In the later 12th century, part of the work associated with the historical Trota of Salerno, the De curis mulierum ("On Treatments for Women"), was subsumed into the Trotula ensemble, a compendium of three different works on women's medicine by three different authors. The title "Trotula" ("the little (work of) Trota") was soon misunderstood as an author's name, and “Trotula” came to be seen as the singular author of all three texts in the Trotula ensemble, which became the most widely disseminated and translated works on women’s medicine in later medieval Europe. The authentic works of Trota, in contrast, survive in only a handful of copies. Whatever survived of her fame beyond the 12th century seems to have been fused with the textual persona "Trotula." In modern scholarship, therefore, it is important to separate the historical woman Trota from the fate of the Trotula texts, because their historical importance and impact were quite distinct. Debates about whether "Trotula" really existed began in the 16th century, generated in part out of the inherent inconsistencies in the assembled work that circulated under "her" name. Those debates persisted into the later 20th century, when the discovery of Trota's Practica secundum Trotam ("Practical Medicine According to Trota") and philological analysis of other works associated with her allowed the real historic woman Trota to be seen independently from the textual creation "Trotula."
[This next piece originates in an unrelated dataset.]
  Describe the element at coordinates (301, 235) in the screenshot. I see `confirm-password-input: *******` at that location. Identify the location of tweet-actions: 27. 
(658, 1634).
No independent biographical information on Trota of Salerno exists beyond information that can be gleaned from writings associated with her. That information allows us to place her sometime in the first half of the twelfth century. Trota is associated as author or source with several different works: De passionibus mulierum ante in et post partum, De ornatu mulierum and Practica secundum Trotam.
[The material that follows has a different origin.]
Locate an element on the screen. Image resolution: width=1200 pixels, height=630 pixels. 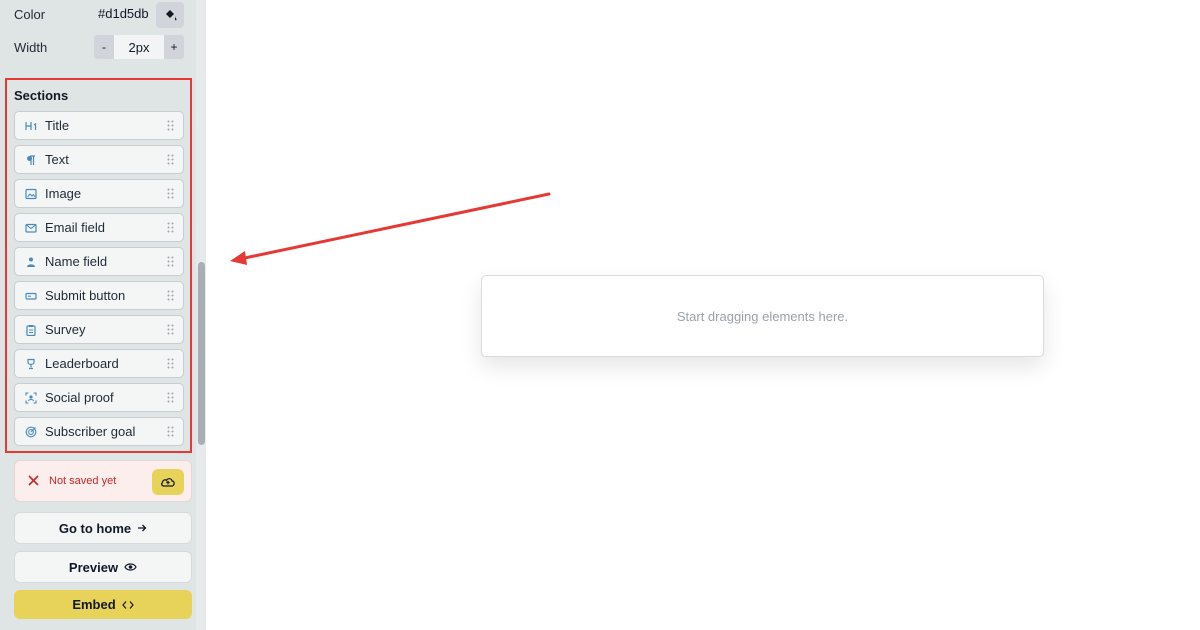
width-setting-row: Width - 2px + is located at coordinates (99, 47).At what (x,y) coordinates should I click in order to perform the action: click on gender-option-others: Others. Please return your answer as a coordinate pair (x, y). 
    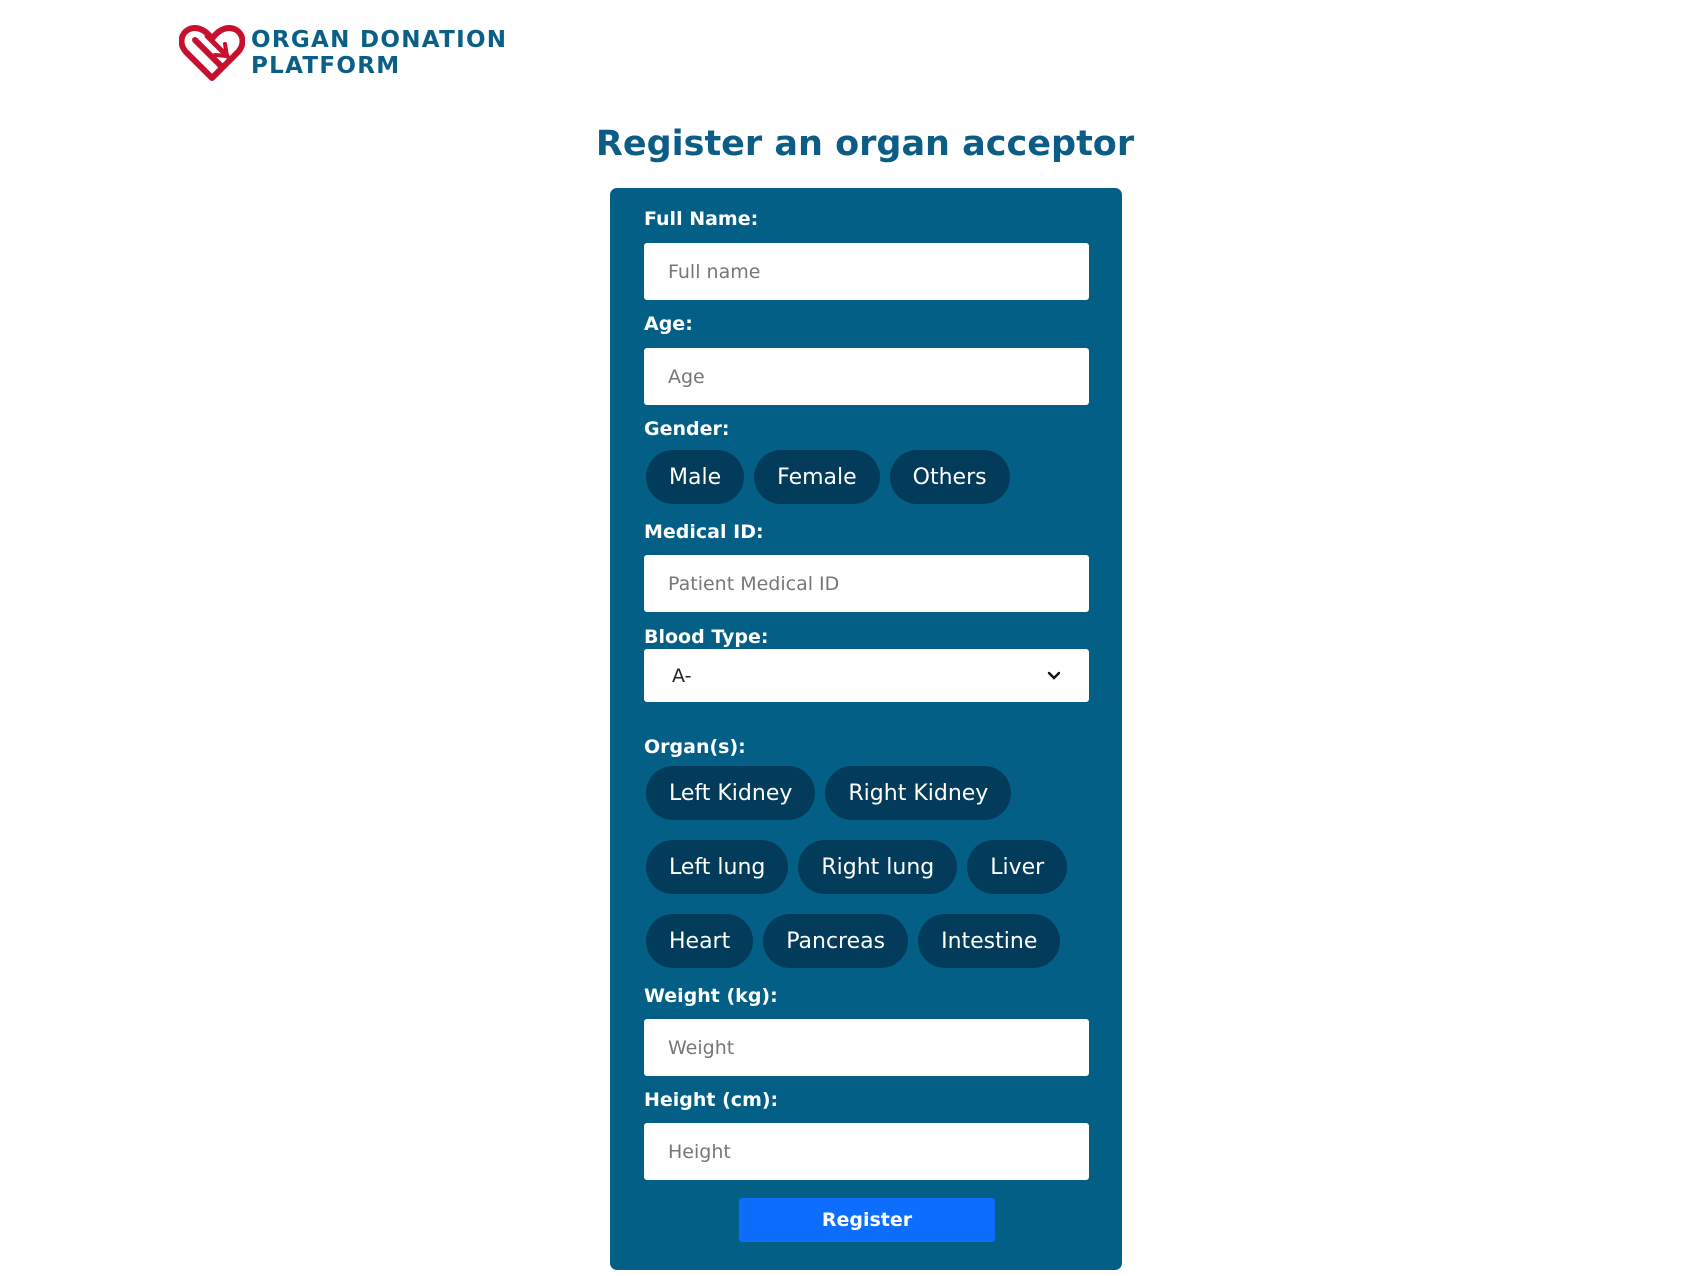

The work that Trota is most immediately associated with as author is the Practica secundum Trotam ("Practical Medicine According to Trota"), which covers a variety of different medical topics, from infertility and menstrual disorders to snakebite and cosmetics. The Practica was first discovered in 1985 by California Institute of Technology historian John F. Benton. Benton found the text in a Madrid manuscript likely written at the very beginning of the 13th century.